## Exercise requirements
Extract the lines of the data from the line with "Identify the location of Themes." up to and including the line with "coordinates (1259, 187).", and repeat them exactly.

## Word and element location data
● ● ●

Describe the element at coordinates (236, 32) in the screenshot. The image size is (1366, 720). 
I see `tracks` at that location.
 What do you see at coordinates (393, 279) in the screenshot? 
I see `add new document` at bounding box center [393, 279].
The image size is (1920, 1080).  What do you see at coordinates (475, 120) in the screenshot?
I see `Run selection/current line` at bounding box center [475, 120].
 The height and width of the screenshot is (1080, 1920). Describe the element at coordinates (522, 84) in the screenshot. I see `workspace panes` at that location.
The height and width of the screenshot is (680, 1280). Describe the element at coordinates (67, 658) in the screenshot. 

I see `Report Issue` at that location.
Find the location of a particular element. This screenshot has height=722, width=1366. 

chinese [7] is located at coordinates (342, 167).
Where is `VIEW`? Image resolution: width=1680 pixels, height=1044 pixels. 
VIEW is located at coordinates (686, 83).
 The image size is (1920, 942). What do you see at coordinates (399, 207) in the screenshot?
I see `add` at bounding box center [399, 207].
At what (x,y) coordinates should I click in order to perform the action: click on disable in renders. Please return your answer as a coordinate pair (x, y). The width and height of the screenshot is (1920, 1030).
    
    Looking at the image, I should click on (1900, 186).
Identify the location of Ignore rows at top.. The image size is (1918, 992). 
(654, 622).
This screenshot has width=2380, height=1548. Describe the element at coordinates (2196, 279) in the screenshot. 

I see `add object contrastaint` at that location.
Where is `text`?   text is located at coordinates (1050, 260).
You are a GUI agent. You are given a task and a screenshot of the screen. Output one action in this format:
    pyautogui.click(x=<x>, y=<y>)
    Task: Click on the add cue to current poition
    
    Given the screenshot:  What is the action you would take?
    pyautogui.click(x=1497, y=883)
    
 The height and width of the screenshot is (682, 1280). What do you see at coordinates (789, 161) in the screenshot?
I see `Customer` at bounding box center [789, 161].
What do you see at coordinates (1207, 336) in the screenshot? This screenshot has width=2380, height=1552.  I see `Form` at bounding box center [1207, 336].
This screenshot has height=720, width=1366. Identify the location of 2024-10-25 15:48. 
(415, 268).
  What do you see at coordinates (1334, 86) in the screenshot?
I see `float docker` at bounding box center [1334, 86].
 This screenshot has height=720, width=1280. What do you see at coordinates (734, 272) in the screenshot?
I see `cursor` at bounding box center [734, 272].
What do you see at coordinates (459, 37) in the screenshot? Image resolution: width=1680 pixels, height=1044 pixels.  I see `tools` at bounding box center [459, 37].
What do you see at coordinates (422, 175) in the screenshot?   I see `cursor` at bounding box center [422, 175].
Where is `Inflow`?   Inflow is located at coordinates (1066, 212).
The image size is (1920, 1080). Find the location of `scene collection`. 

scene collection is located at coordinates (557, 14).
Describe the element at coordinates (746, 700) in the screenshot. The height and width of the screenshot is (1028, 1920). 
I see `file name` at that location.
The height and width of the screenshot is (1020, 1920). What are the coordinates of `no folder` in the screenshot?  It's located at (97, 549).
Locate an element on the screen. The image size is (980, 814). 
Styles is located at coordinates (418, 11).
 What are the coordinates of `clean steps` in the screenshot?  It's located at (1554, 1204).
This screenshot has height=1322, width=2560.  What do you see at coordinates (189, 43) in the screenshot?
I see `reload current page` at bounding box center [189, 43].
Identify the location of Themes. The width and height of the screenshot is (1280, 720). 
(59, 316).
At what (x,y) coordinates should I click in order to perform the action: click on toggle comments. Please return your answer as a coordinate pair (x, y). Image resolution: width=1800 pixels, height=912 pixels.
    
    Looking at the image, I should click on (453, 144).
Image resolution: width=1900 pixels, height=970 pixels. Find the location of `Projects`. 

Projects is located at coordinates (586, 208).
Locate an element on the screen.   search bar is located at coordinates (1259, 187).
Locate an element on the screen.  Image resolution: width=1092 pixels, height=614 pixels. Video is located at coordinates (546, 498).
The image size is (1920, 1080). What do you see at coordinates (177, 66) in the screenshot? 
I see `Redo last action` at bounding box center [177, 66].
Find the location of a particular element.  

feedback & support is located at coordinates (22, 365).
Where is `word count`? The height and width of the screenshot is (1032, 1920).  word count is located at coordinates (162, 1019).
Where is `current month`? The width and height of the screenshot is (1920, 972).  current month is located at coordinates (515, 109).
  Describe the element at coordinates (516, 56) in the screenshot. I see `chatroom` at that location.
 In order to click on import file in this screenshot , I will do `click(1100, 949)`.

● ● ●

## Answer for this exercise
Identify the location of Themes. The width and height of the screenshot is (1280, 720). 
(59, 316).
At what (x,y) coordinates should I click in order to perform the action: click on toggle comments. Please return your answer as a coordinate pair (x, y). Image resolution: width=1800 pixels, height=912 pixels.
    
    Looking at the image, I should click on (453, 144).
Image resolution: width=1900 pixels, height=970 pixels. Find the location of `Projects`. 

Projects is located at coordinates (586, 208).
Locate an element on the screen.   search bar is located at coordinates (1259, 187).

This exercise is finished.